## THE PROBLEM
Please rename "binoculars" to "telescope" throughout the records below, and write the records out again with nothing else altered.

## RECORDS FOR THIS TASK
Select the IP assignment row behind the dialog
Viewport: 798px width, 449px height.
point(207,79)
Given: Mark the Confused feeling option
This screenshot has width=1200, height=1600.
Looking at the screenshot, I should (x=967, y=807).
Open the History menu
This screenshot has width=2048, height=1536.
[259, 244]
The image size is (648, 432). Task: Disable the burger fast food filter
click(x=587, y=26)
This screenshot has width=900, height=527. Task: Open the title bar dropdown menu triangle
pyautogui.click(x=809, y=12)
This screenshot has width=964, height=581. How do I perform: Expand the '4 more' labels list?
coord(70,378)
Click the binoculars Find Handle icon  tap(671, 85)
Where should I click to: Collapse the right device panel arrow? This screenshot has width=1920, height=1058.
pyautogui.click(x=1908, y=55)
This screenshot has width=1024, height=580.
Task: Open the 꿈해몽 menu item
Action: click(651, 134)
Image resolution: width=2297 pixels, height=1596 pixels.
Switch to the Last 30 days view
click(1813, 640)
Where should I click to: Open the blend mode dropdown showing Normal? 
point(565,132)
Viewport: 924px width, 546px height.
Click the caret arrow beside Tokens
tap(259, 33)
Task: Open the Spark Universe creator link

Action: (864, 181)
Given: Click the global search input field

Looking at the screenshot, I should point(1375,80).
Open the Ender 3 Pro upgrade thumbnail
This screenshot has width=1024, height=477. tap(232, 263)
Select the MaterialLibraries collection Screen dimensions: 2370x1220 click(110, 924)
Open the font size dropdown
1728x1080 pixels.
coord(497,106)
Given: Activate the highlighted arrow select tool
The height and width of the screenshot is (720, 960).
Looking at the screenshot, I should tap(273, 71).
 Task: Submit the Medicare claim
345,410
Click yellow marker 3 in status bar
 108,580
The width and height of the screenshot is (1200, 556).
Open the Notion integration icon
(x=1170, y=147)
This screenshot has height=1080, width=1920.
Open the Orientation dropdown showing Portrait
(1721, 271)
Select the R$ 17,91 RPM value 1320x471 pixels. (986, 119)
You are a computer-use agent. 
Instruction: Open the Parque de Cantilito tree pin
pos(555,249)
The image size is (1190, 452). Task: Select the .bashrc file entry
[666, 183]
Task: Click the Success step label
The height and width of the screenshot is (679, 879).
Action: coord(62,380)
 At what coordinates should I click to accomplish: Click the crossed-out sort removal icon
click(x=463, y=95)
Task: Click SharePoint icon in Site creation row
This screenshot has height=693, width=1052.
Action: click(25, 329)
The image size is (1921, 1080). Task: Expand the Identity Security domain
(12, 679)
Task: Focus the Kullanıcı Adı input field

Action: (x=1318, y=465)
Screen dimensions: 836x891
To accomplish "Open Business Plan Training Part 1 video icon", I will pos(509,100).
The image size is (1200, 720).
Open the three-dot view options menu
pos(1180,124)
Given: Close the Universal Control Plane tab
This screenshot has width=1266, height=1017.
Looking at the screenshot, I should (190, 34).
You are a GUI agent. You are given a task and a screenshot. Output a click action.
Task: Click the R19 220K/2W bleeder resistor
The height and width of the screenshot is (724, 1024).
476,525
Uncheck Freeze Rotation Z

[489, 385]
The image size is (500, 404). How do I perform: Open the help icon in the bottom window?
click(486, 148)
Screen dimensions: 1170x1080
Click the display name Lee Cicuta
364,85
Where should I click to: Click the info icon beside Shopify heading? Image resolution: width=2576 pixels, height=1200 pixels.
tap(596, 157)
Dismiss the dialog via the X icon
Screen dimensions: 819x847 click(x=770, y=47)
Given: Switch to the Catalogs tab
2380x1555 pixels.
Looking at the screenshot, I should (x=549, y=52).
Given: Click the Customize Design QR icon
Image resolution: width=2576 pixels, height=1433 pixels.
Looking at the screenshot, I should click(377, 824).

## WRITTEN SOLUTION
Select the IP assignment row behind the dialog
Viewport: 798px width, 449px height.
point(207,79)
Given: Mark the Confused feeling option
This screenshot has width=1200, height=1600.
Looking at the screenshot, I should (x=967, y=807).
Open the History menu
This screenshot has width=2048, height=1536.
[259, 244]
The image size is (648, 432). Task: Disable the burger fast food filter
click(x=587, y=26)
This screenshot has width=900, height=527. Task: Open the title bar dropdown menu triangle
pyautogui.click(x=809, y=12)
This screenshot has width=964, height=581. How do I perform: Expand the '4 more' labels list?
coord(70,378)
Click the telescope Find Handle icon  tap(671, 85)
Where should I click to: Collapse the right device panel arrow? This screenshot has width=1920, height=1058.
pyautogui.click(x=1908, y=55)
This screenshot has width=1024, height=580.
Task: Open the 꿈해몽 menu item
Action: click(651, 134)
Image resolution: width=2297 pixels, height=1596 pixels.
Switch to the Last 30 days view
click(1813, 640)
Where should I click to: Open the blend mode dropdown showing Normal? 
point(565,132)
Viewport: 924px width, 546px height.
Click the caret arrow beside Tokens
tap(259, 33)
Task: Open the Spark Universe creator link

Action: (864, 181)
Given: Click the global search input field

Looking at the screenshot, I should point(1375,80).
Open the Ender 3 Pro upgrade thumbnail
This screenshot has width=1024, height=477. tap(232, 263)
Select the MaterialLibraries collection Screen dimensions: 2370x1220 click(110, 924)
Open the font size dropdown
1728x1080 pixels.
coord(497,106)
Given: Activate the highlighted arrow select tool
The height and width of the screenshot is (720, 960).
Looking at the screenshot, I should tap(273, 71).
 Task: Submit the Medicare claim
345,410
Click yellow marker 3 in status bar
 108,580
The width and height of the screenshot is (1200, 556).
Open the Notion integration icon
(x=1170, y=147)
This screenshot has height=1080, width=1920.
Open the Orientation dropdown showing Portrait
(1721, 271)
Select the R$ 17,91 RPM value 1320x471 pixels. (986, 119)
You are a computer-use agent. 
Instruction: Open the Parque de Cantilito tree pin
pos(555,249)
The image size is (1190, 452). Task: Select the .bashrc file entry
[666, 183]
Task: Click the Success step label
The height and width of the screenshot is (679, 879).
Action: coord(62,380)
 At what coordinates should I click to accomplish: Click the crossed-out sort removal icon
click(x=463, y=95)
Task: Click SharePoint icon in Site creation row
This screenshot has height=693, width=1052.
Action: click(25, 329)
The image size is (1921, 1080). Task: Expand the Identity Security domain
(12, 679)
Task: Focus the Kullanıcı Adı input field

Action: (x=1318, y=465)
Screen dimensions: 836x891
To accomplish "Open Business Plan Training Part 1 video icon", I will pos(509,100).
The image size is (1200, 720).
Open the three-dot view options menu
pos(1180,124)
Given: Close the Universal Control Plane tab
This screenshot has width=1266, height=1017.
Looking at the screenshot, I should (190, 34).
You are a GUI agent. You are given a task and a screenshot. Output a click action.
Task: Click the R19 220K/2W bleeder resistor
The height and width of the screenshot is (724, 1024).
476,525
Uncheck Freeze Rotation Z

[489, 385]
The image size is (500, 404). How do I perform: Open the help icon in the bottom window?
click(486, 148)
Screen dimensions: 1170x1080
Click the display name Lee Cicuta
364,85
Where should I click to: Click the info icon beside Shopify heading? Image resolution: width=2576 pixels, height=1200 pixels.
tap(596, 157)
Dismiss the dialog via the X icon
Screen dimensions: 819x847 click(x=770, y=47)
Given: Switch to the Catalogs tab
2380x1555 pixels.
Looking at the screenshot, I should (x=549, y=52).
Given: Click the Customize Design QR icon
Image resolution: width=2576 pixels, height=1433 pixels.
Looking at the screenshot, I should click(377, 824).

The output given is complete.